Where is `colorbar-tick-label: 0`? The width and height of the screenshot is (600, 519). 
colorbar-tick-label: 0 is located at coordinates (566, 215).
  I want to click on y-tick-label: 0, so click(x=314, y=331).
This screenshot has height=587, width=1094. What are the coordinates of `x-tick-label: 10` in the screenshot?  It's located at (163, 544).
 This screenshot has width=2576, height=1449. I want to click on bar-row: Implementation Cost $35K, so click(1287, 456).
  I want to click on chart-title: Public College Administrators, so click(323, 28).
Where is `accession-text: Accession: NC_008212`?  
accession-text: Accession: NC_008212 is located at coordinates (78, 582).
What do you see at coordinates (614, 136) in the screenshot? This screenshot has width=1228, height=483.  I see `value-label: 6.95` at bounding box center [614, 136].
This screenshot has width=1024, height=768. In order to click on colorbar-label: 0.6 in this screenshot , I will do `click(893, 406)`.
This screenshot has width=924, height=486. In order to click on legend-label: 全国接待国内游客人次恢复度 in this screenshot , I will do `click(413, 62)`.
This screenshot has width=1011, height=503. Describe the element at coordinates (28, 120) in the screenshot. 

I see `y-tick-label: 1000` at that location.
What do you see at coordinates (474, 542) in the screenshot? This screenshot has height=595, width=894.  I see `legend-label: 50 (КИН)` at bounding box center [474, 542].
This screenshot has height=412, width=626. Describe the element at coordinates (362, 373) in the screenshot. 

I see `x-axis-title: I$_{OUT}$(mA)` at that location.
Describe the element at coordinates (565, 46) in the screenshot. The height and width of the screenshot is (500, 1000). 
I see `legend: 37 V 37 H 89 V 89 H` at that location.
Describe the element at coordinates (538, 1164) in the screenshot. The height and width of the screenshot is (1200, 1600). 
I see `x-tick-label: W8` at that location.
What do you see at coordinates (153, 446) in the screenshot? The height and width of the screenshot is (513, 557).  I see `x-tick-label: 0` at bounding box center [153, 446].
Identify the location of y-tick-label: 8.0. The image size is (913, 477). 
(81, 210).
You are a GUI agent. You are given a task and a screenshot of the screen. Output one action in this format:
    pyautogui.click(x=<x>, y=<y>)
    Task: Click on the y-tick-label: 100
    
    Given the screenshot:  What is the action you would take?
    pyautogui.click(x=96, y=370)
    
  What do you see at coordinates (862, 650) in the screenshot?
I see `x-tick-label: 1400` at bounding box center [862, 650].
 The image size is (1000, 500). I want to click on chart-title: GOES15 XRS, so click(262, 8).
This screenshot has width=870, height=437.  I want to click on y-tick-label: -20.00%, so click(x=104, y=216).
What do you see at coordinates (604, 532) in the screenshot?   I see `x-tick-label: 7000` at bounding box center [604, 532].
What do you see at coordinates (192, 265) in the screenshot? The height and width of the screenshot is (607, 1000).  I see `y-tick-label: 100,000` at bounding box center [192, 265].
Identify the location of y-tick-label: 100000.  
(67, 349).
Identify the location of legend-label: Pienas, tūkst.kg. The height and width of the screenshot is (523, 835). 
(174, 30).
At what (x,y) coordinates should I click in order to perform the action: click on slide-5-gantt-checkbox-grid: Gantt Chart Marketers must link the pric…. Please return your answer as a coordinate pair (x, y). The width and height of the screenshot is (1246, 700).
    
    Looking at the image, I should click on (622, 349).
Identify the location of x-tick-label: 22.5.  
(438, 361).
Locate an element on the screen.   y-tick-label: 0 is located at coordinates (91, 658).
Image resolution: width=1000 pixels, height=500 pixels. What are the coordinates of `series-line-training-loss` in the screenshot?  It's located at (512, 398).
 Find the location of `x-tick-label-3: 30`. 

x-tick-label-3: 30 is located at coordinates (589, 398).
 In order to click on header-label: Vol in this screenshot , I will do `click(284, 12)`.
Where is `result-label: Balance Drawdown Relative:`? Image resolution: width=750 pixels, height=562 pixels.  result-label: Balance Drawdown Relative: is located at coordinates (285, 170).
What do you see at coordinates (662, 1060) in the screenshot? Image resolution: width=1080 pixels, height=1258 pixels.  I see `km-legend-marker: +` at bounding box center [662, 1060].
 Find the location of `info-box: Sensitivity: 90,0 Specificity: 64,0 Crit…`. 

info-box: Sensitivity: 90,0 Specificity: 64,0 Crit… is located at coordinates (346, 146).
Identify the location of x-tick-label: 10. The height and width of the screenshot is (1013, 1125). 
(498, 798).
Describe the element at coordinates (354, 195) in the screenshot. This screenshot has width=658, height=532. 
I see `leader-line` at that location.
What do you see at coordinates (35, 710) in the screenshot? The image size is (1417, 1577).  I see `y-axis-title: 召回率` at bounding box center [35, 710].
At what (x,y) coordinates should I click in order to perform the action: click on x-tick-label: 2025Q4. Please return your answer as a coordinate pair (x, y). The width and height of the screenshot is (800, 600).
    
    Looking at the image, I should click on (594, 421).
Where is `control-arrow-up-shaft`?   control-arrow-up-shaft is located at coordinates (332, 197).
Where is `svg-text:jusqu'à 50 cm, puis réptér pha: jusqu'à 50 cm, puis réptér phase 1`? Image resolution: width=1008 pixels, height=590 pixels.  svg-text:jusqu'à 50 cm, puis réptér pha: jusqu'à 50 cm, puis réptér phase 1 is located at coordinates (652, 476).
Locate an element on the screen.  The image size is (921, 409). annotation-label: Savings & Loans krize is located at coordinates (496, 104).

========

Reproduce the lines of the data above word for word, beginning with the line that contains "Identify the location of x-tick-label: 22.5." and continuing through the line that contains "(498, 798).", both included.

- _Answer section_
Identify the location of x-tick-label: 22.5.  
(438, 361).
Locate an element on the screen.   y-tick-label: 0 is located at coordinates (91, 658).
Image resolution: width=1000 pixels, height=500 pixels. What are the coordinates of `series-line-training-loss` in the screenshot?  It's located at (512, 398).
 Find the location of `x-tick-label-3: 30`. 

x-tick-label-3: 30 is located at coordinates (589, 398).
 In order to click on header-label: Vol in this screenshot , I will do `click(284, 12)`.
Where is `result-label: Balance Drawdown Relative:`? Image resolution: width=750 pixels, height=562 pixels.  result-label: Balance Drawdown Relative: is located at coordinates (285, 170).
What do you see at coordinates (662, 1060) in the screenshot? Image resolution: width=1080 pixels, height=1258 pixels.  I see `km-legend-marker: +` at bounding box center [662, 1060].
 Find the location of `info-box: Sensitivity: 90,0 Specificity: 64,0 Crit…`. 

info-box: Sensitivity: 90,0 Specificity: 64,0 Crit… is located at coordinates (346, 146).
Identify the location of x-tick-label: 10. The height and width of the screenshot is (1013, 1125). 
(498, 798).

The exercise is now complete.